DALLAS - In three years of interviewing naturalist Cliff Moore about zebra mussels, he's always struck the same chord.
He says weak enforcement efforts by the State of Texas to contain them to Lake Texoma, the only infested lake in Texas, would lead to disaster. Thursday he wasn't happy to be right about what's happened to Lake Ray Roberts.
"It's clear and convincing that they willfully disregarded their role in not taking preventative measures," he said.
Millions of dead zebra mussel shells line the banks of Lake Texoma. They wreak havoc by attaching to boats, docks, and water plants, and they can cut bare feet. They have no natural predators and they're easy to spread.

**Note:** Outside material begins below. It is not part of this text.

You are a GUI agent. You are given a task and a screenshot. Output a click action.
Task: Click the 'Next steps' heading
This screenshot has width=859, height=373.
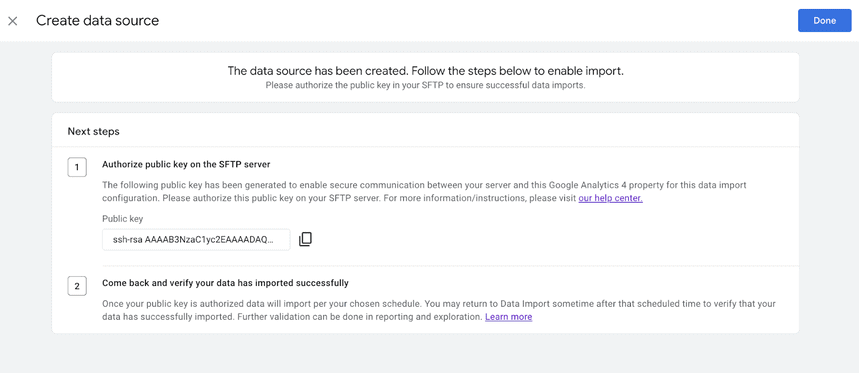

In a series of reports, News 8 has questioned the slow and poorly-funded response by Texas to contain the threat to Texoma. We even traveled to Minnesota in 2011 to show how it's done there.
That state spends $5 million per year fighting invasive species. Last year, 110 low-paid college interns inspected 65,000 boats, educating boaters about the problem in the process.
Since that time, Texas has made it illegal to transfer infested water out of Texoma, but has not charged a single person with the crime. The Texas Parks and Wildlife Game Warden for North Texas said Thursday his officers have little time to patrol boat ramps.
Texas now also has an education program urging voters to clean, dry and drain their boats so they don't spread zebra mussels.
Parks and wildlife says it will also ask the legislature to expand its power to charge violators with a crime, even though it's already struggling to enforce what's on the books today.